Qatargas, one of two state-run liquefied natural gas producers in Qatar, said on Wednesday it signed a new deal with Japan’s Kansai Electric Power Company Inc. (9503.TO), more evidence of the Asian country’s growing reliance on imported energy after an earthquake and tsunami last year damaged some of its nuclear reactors. Under the terms of the sales and purchase agreement, the Qatargas 3 division, 30% owned by ConocoPhillips (COP), will deliver 0.5 million ton of LNG per year to Kansai Electric over 15 years, starting in 2013, the gas company said in a statement. Qatar, the world’s largest LNG exporter, has signed a spate of new energy deals with Japan over the last few months. Qatargas said earlier in the month it will supply Japan with an extra 11 million metric tons of LNG over the “short term.” Kansai Electric, the second-largest electricity company in Japan, is one of eight Japanese buyers of LNG that entered into a multiparty contract with Qatargas in 1994. Under this contract, the delivery of LNG to Kansai Electric started in 1997.

Petrofac

Petrofac Limited said on Thursday it has been awarded a $200 million (Dh735.6 million) lump-sum engineering, procurement and construction (EPC) contract by Kuwait Oil Company (KOC) for a new power distribution network in North Kuwait. Project was awarded following a competitive tender and will be completed in 24 months. Under the contract, Petrofac will construct three new substation buildings as well as putting down 900 kilometers of buried cable to connect the site’s substations to the distribution network.

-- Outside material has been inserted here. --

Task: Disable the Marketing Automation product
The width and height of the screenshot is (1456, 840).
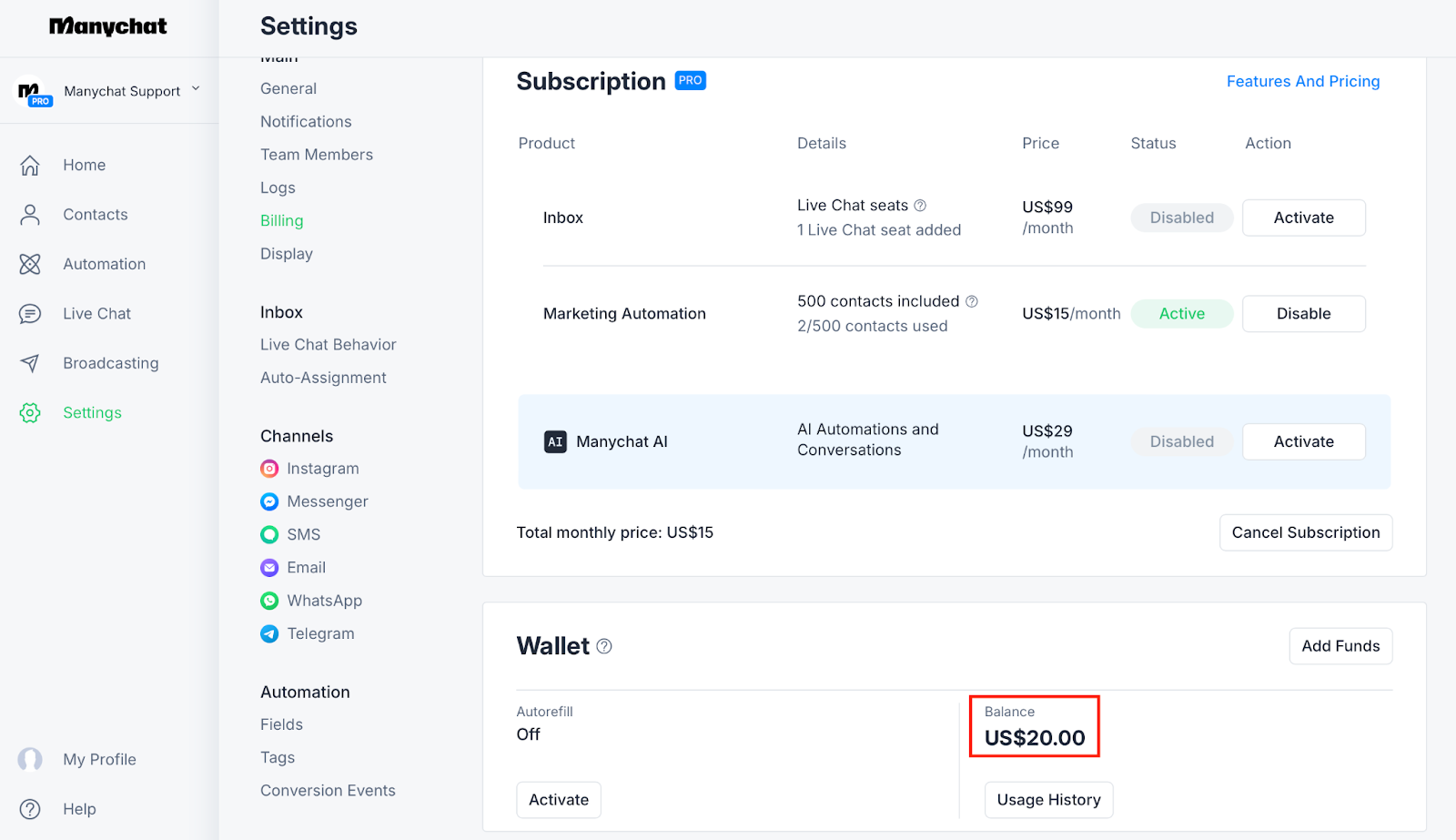Action: point(1303,314)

National Societe Generale Bank

National Societe Generale Bank surged to the highest level in more than 12 years as investors bet Qatar National Bank will pay a premium to acquire Societe Generale SA’s majority stake in the Egyptian lender.The shares jumped 7.4 per cent to 44 Egyptian pounds, the highest intraday level since March 2000, at 11:47 a.m. in Cairo, valuing the bank at 19.5 billion pounds ($3.2 billion.) Egypt’s EGX 30 Index fell 0.6 per cent. Qatar National Bank, known as QNB, received the Egyptian central bank’s approval to conduct due diligence on the potential acquisition of SocGen’s 77.2 per cent stake this month. QNB, which raised $3.5 billion in a rights issue last year and sold $1 billion of bonds in February, is expanding to counter limited domestic growth in the country of 1.7 million people.

Egypt treasury bills

Egypt seeks to raise 4 billion Egyptian pounds (Dh2.4 billion, $656 million) from one-year treasury bills on Thursday, the most in five months, to take advantage of falling yields as foreign investors return. The dollar bonds dropped.

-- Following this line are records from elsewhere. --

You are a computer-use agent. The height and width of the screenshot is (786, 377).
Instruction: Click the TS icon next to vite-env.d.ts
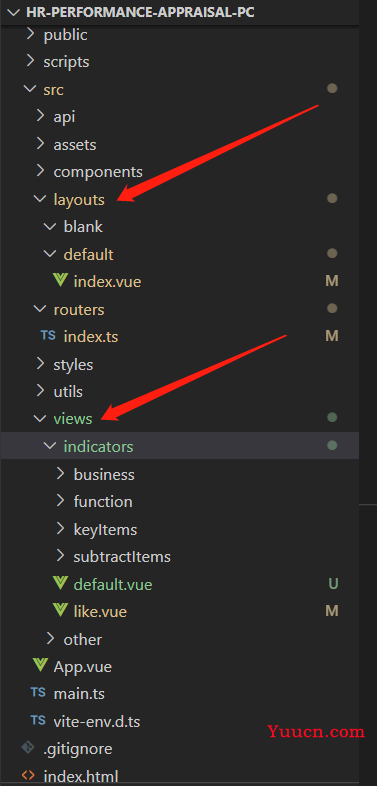pos(38,721)
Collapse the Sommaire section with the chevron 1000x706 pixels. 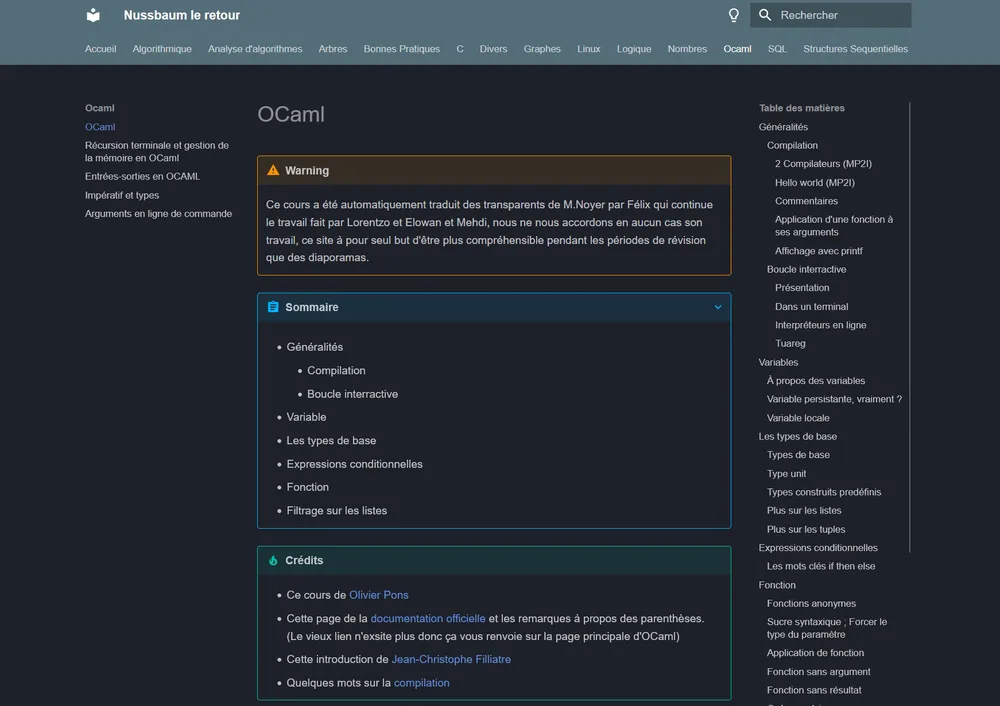[x=717, y=307]
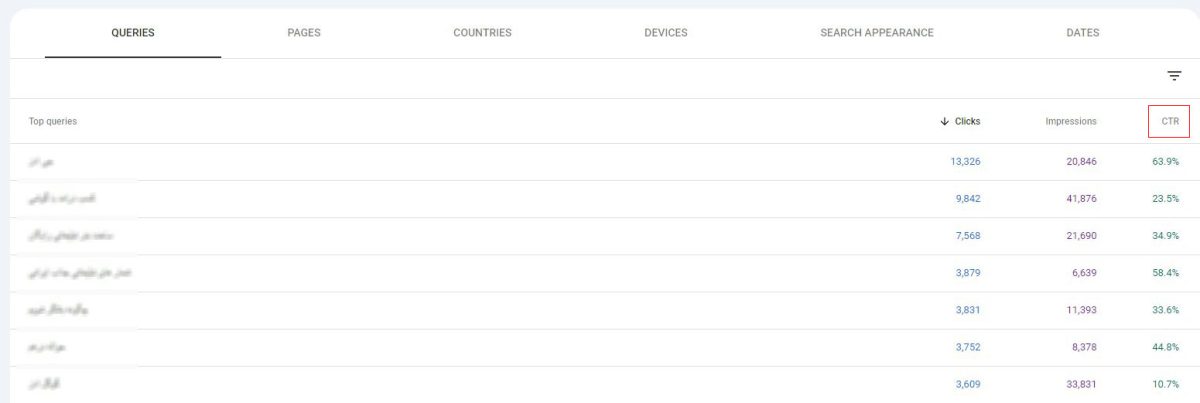Select the query row with 13,326 clicks
Image resolution: width=1200 pixels, height=403 pixels.
point(600,161)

The North African nation’s government is also offering 2.5 billion pounds in six-month securities, according to central bank data on Bloomberg. The one-year sale, which would be the biggest since an auction in April, comes after the average yield on the bills plunged 120 basis points, or 1.2 percentage points, at last week’s sale to an 11-month low of 13.8 per cent.

Overseas investors, who had sold their holdings of Egyptian debt after last year’s popular uprising, are coming back after the government secured aid pledges from Qatar and Turkey and said it aims conclude a $4.8 billion International Monetary Fund loan agreement this year. Foreigners bought “10 per cent or more” of government bonds auctioned on Sept. 23, Nidal Assr, head of the central bank’s foreign-exchange management unit, said the following day.

Egypt’s 5.75 per cent dollar bonds maturing in April 2020 fell for a fourth day, lifting the yield four basis points to 5.82 per cent 9:32 a.m. in Cairo, according to data compiled by Bloomberg. The pound, subject to managed float, was little changed at 6.0951 a dollar.